Extract provided:
+++++

Re: Removing conversion of & to & and vice versa when generating url (issue1632042)

Posted by John Hjelmstad <jo...@gmail.com>.
+1 to that. The reason you can't copy-and-paste the URL into your browser
bar is that the URL is unescaped by the browser when it's the value of a
target attribute ie src="value".

Re: the XSRF issue on codereview, that happens occasionally with the tool
and is orthogonal. I've seen it occur when you start an operation but don't
complete it within a period of time (in the tool). A refresh usually fixes
the problem.

--j

On Mon, Jun 14, 2010 at 10:12 AM, Ziv Horesh <zh...@gmail.com> wrote:

>
> If I understand correctly, the html definition call for escaping & with
> &amp;, if only for the small chance of something actually want a value like
> '&lt;' as is.
> So I don't think we want the new logic in your change to disable it.
> What we need is to fix the places it is not converted back correctly.
>
>
>
> On Sat, Jun 12, 2010 at 10:20 PM, <ga...@gmail.com> wrote:
>
>> Reviewers: johnfargo, shindig.remailer_gmail.com, zhoresh,
>>
>> Message:
>>
>> On 2010/06/09 23:04:12, zhoresh wrote:
>>
>>> Good catch in the MutableContent!
>>>
>>
>> Thanks
>>
>>
>>  http://codereview.appspot.com/1632042/diff/2001/3003
>>> File
>>>
>>
>>
>> java/gadgets/src/main/java/org/apache/shindig/gadgets/parse/DefaultHtmlSerializer.java
>>
>>> (left):
>>>
>>
>>  http://codereview.appspot.com/1632042/diff/2001/3003#oldcode169
>>>
>>
>>
>> java/gadgets/src/main/java/org/apache/shindig/gadgets/parse/DefaultHtmlSerializer.java:169:
>>
>>> elem.getNamespaceURI() == null &&
>>> Can you create a test case that show it is not needed? (or maybe I
>>>
>> didn't see
>>
>>> it)
>>>
>>
>>  http://codereview.appspot.com/1632042/diff/2001/3005
>>> File
>>>
>>
>>
>> java/gadgets/src/main/java/org/apache/shindig/gadgets/rewrite/ConcatVisitor.java
>>
>>> (right):
>>>
>>
>>  http://codereview.appspot.com/1632042/diff/2001/3005#newcode135
>>>
>>
>>
>> java/gadgets/src/main/java/org/apache/shindig/gadgets/rewrite/ConcatVisitor.java:135:
>>
>>> concatUri.getUri().toString());
>>> I guess there is a reason why it was added, maybe the right solution
>>>
>> is to fix
>>
>>> the parser?

+++++

Stated goal A: Can you repeat, word for word, the stretch of the thread on URL escaping from "Posted by John" through "the problem."?
Stated goal B: Which reviewers are named on the "Reviewers:" line of the thread on URL escaping?
The material that comes after the thread on URL escaping has no role in anything asked here.

+++++

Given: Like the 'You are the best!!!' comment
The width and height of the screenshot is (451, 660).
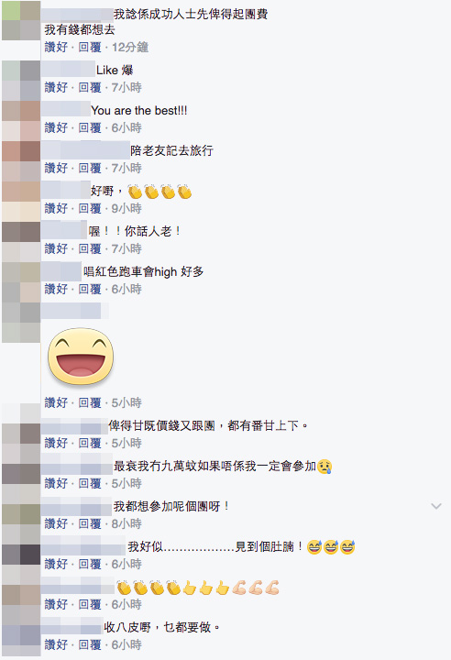Looking at the screenshot, I should (56, 127).
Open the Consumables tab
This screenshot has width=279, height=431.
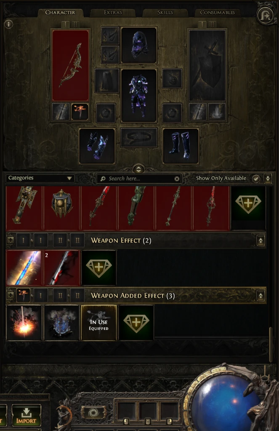tap(217, 12)
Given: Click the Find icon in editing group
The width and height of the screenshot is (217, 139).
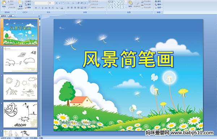Looking at the screenshot, I should [x=158, y=1].
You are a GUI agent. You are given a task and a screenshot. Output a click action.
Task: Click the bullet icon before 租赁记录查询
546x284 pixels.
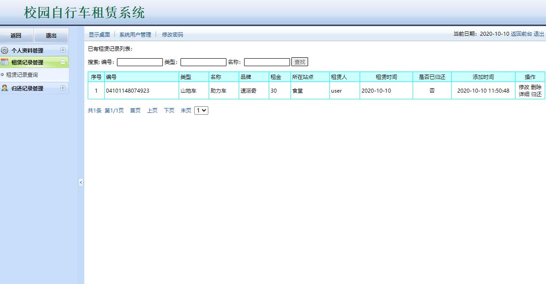(x=2, y=74)
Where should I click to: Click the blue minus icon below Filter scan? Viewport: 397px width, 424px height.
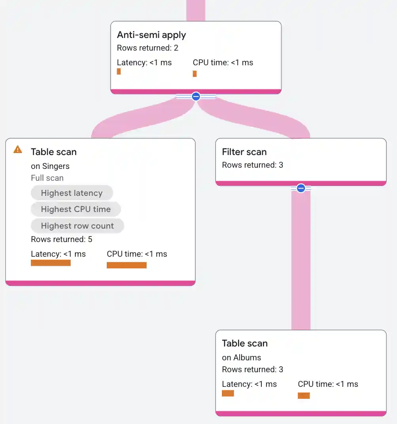point(301,188)
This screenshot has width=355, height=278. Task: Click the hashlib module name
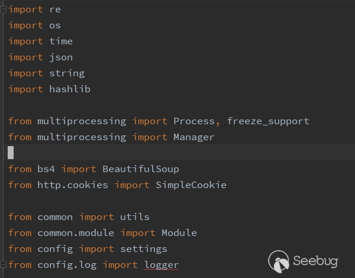(70, 89)
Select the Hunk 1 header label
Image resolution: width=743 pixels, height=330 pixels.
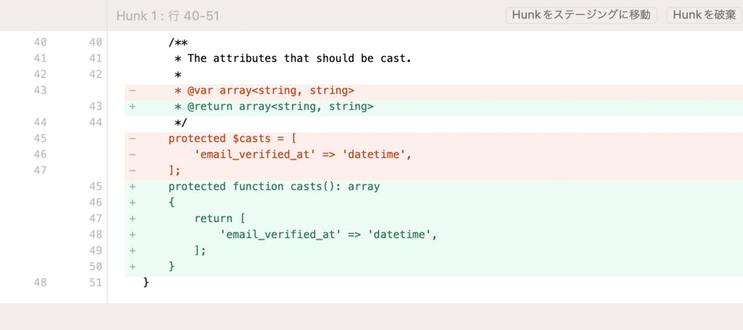click(x=168, y=16)
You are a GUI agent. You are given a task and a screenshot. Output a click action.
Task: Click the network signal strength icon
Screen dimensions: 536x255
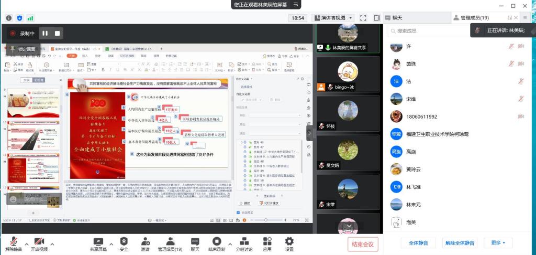[30, 18]
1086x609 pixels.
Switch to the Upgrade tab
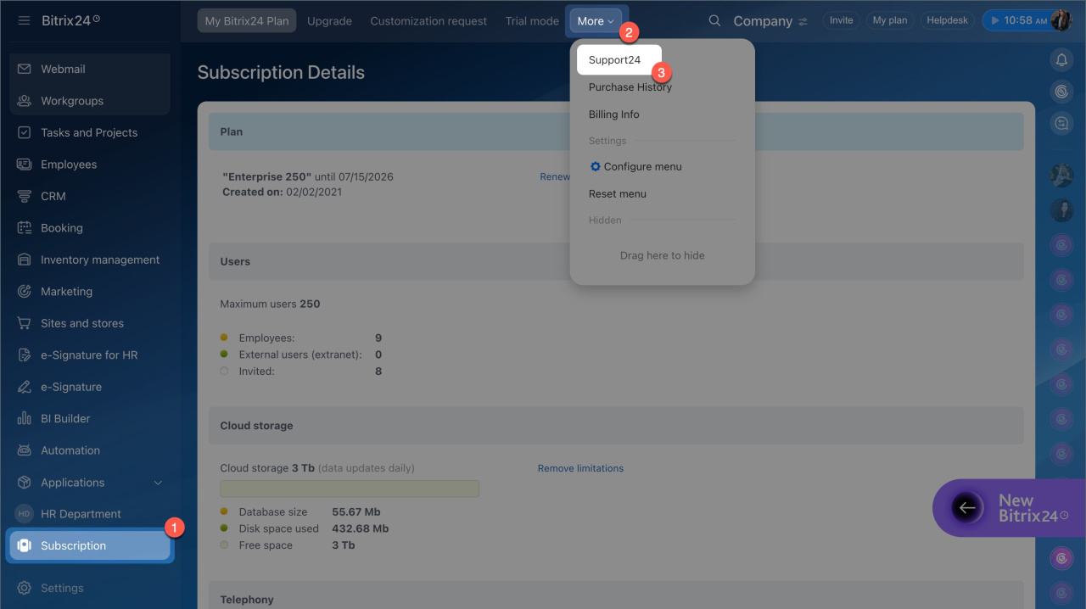click(x=329, y=21)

+++++

Expected output A:
Posted by John Hjelmstad <jo...@gmail.com>.
+1 to that. The reason you can't copy-and-paste the URL into your browser
bar is that the URL is unescaped by the browser when it's the value of a
target attribute ie src="value".

Re: the XSRF issue on codereview, that happens occasionally with the tool
and is orthogonal. I've seen it occur when you start an operation but don't
complete it within a period of time (in the tool). A refresh usually fixes
the problem.

Expected output B: johnfargo, shindig.remailer_gmail.com, zhoresh